Ferdinand Djohar (adjo446)

## PREREQUISITES
Initialise and start spark session.

In [16]:
import findspark
findspark.init('/home/ubuntu/spark-2.1.1-bin-hadoop2.7')
import pyspark
from pyspark.sql import SparkSession
spark = SparkSession.builder.appName('bdas').getOrCreate()

## DATA UNDERSTANDING & DATA PREPARATION

### 2.2 Data Description
Data set consist of 104,032 records in total, sourced from three CSV files (i.e. one file for each year) with 38 attributes.
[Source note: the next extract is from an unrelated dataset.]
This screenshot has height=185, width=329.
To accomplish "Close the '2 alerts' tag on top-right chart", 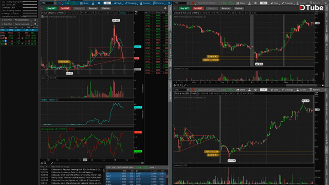I will [216, 57].
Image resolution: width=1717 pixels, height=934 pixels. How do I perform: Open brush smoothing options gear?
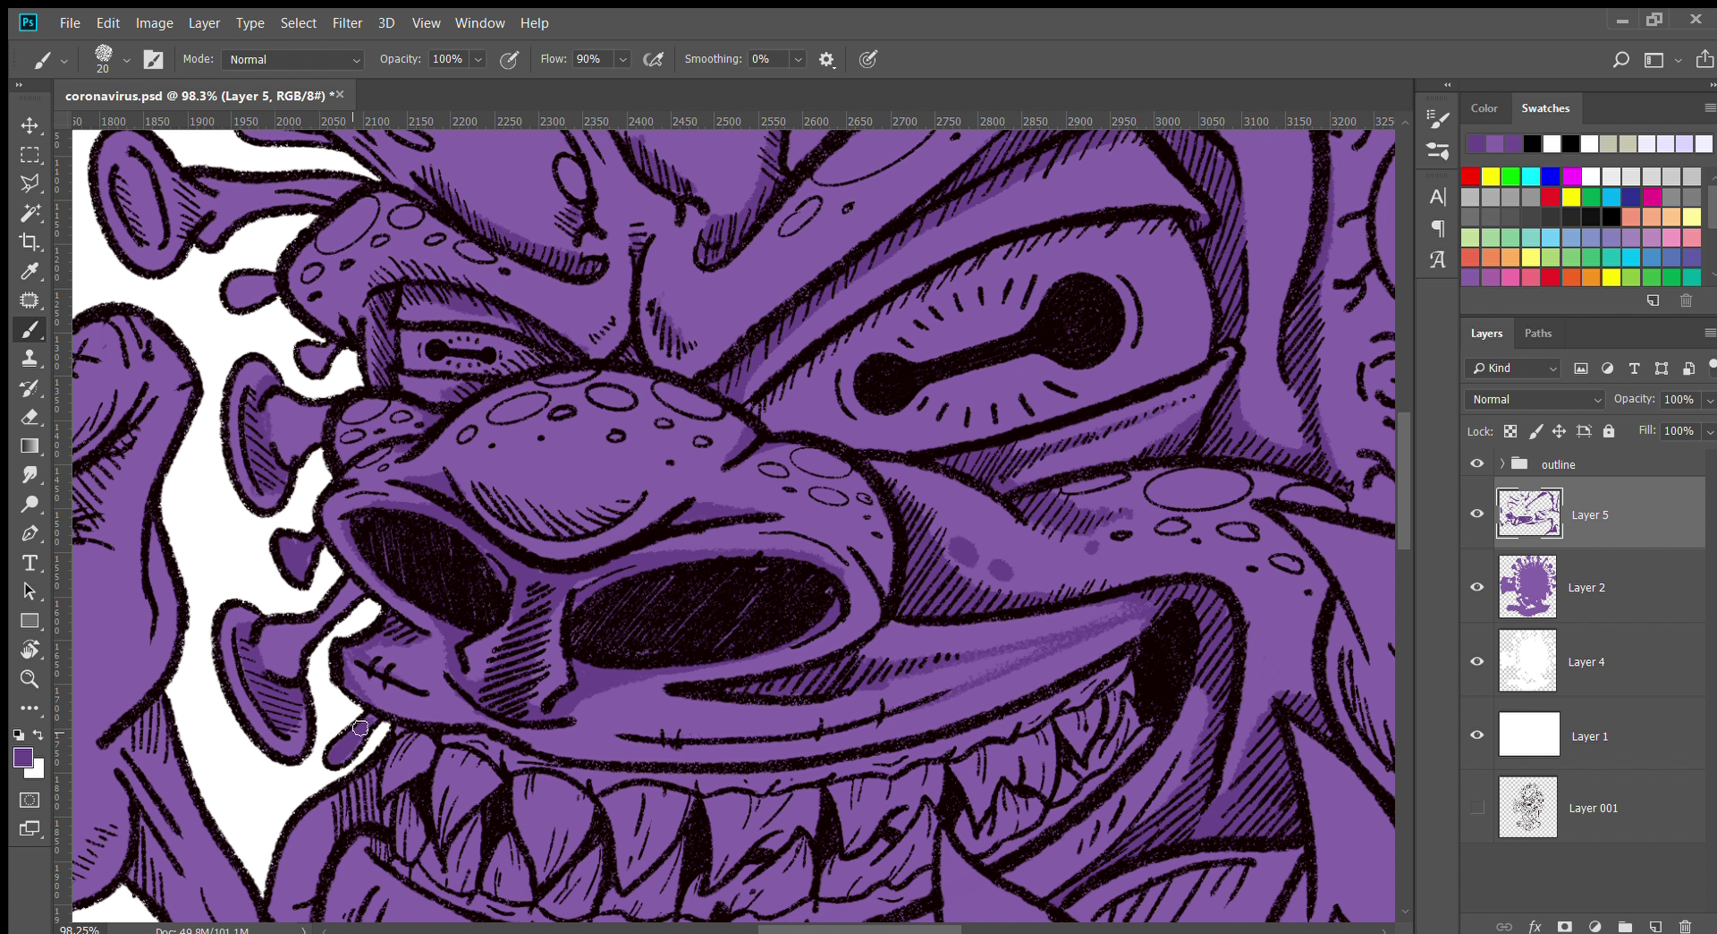pyautogui.click(x=826, y=60)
Documentation provided by NZTA tells us that most of the value types in the data set are categorical and numeric types. Some variables are derived from other variables e.g. **URBAN** variable is derived from **SPD_LIM** variable giving possible values of *'Urban'* where **SPD_LIM** is less than 80 or *'Open Road'* where **SPD_LIM** is greater or equal to 80.
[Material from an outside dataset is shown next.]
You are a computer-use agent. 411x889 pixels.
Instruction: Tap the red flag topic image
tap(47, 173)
Please refer to *Appendix A* in the report for more detailed list of attributes of the data set extracted from NZTA documentation.

In [19]:
#df = spark.read.option("header", "true").csv("Data/*.csv")
df = spark.read.csv("Data/*.csv", header = True, inferSchema = True)
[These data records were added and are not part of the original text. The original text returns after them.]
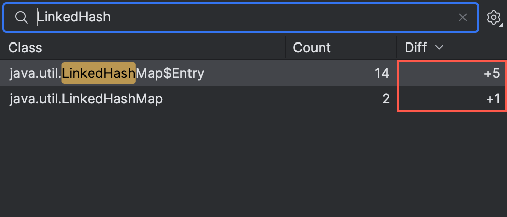
Task: Click the highlighted LinkedHash match text
Action: point(98,73)
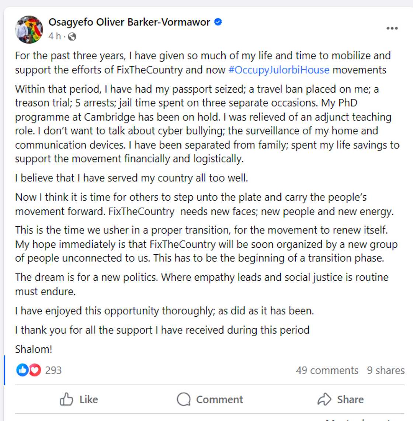The height and width of the screenshot is (421, 413).
Task: Click the red heart reaction icon
Action: point(35,370)
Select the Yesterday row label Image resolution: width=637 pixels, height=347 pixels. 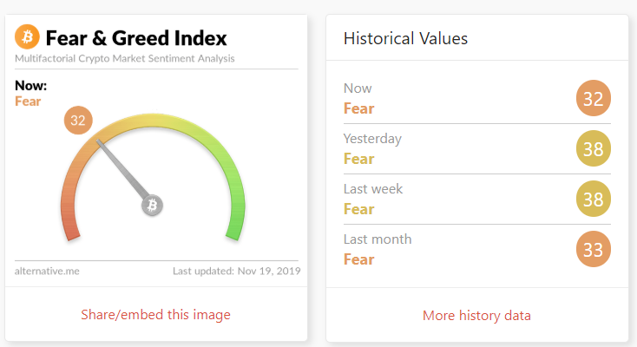click(x=372, y=139)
#Print out the dimension of the data frame
print(df.count()) #rows
print(len(df.columns)) #columns

104032
38


### 2.3 Data Exploration

Schema of the data frame

In [20]:
df.printSchema()

root
 |-- CRASH_YEAR: integer (nullable = true)
 |-- CRASH_SEV: string (nullable = true)
 |-- MULTI_VEH: string (nullable = true)
 |-- HOLIDAY: string (nullable = true)
 |-- LG_REGION_DESC: string (nullable = true)
 |-- EASTING: integer (nullable = true)
 |-- NORTHING: integer (nullable = true)
 |-- CRASH_LOCN1: string (nullable = true)
 |-- CRASH_LOCN2: string (nullable = true)
 |-- OUTDTD_LOCN_DESC: string (nullable = true)
 |-- CRASH_RP_RS: integer (nullable = true)
 |-- INTERSECTION: string (nullable = true)
 |-- JUNCTION_TYPE: string (nullable = true)
 |-- CR_RD_SIDE_RD: integer (nullable = true)
 |-- CRASH_DIRN_DESC: string (nullable = true)
 |-- CRASH_DIST: integer (nullable = true)
 |-- CRASH_RP_DIRN_DESC: string (nullable = true)
 |-- DIRN_ROLE1_DESC: string (nullable = true)
 |-- CRASH_RP_DISP: integer (nullable = true)
 |-- CRASH_SH_DESC: string (nullable = true)
 |-- CRASH_RP_SH: string (nullable = true)
 |-- CRASH_RP_NEWS_DESC: string (nullable = true)
 |-- INTSN_MIDBLOCK:

### 2.4 Data Quality Verification
The data quality of the data set seems to be fairly high. Only three out of 38 variables have missing data (see the result of the code chunk below).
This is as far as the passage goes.